Of cource you can enter notes with the pen. I find it to be more accurate than doing it with a mouse. I prefer the 12,9 iPad over the Surface Pro 4 which get very hot. Entering notes by writing them (Staffpad) or dragging them into the score (Dorico) is faster for those who know how to write music note by note.


----------



## Bollen (Oct 19, 2021)

I have been using it on a Surface since version 2... But only when it's absolutely necessarily e.g. rehearsals or away from home. Can't say it's very nice nor quick. There's nothing quite like using a MIDI keyboard for speedy entry!


----------



## benwiggy (Nov 1, 2021)

Dragging with mouse and drawing with a pen are both super slow for note entry, compared to pressing buttons -- particularly with a MIDI keyboard. One tap for duration, one tap for pitch. Done. 

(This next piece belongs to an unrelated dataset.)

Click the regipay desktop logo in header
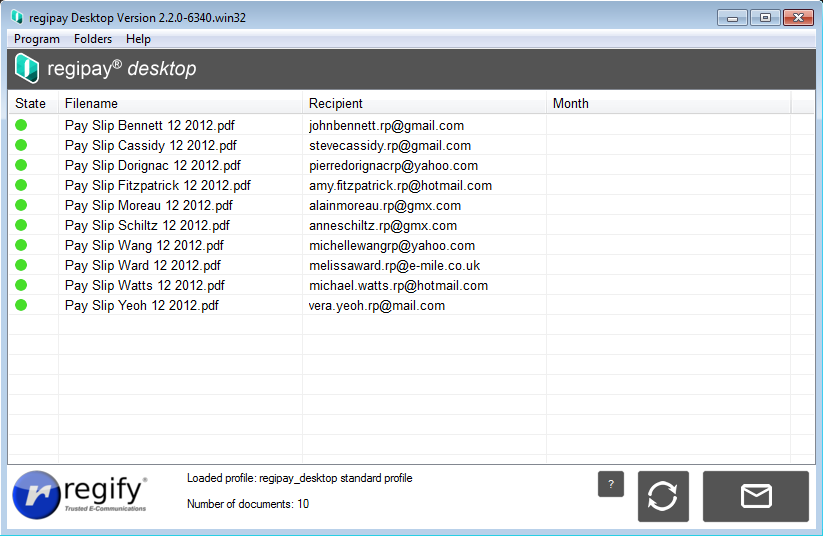The height and width of the screenshot is (536, 823). tap(106, 69)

The Dorico dev team have said that some of the touchy interface features in Dorico for iPad will get ported to the desktop version in due course, for use on Windows touchscreens.


----------



## blaggins (Nov 1, 2021)

benwiggy said:


> The Dorico dev team have said that some of the touchy interface features in Dorico for iPad will get ported to the desktop version in due course, for use on Windows touchscreens.


Very interesting news, I hadn't heard that.

In any case, thanks for the input everyone.


----------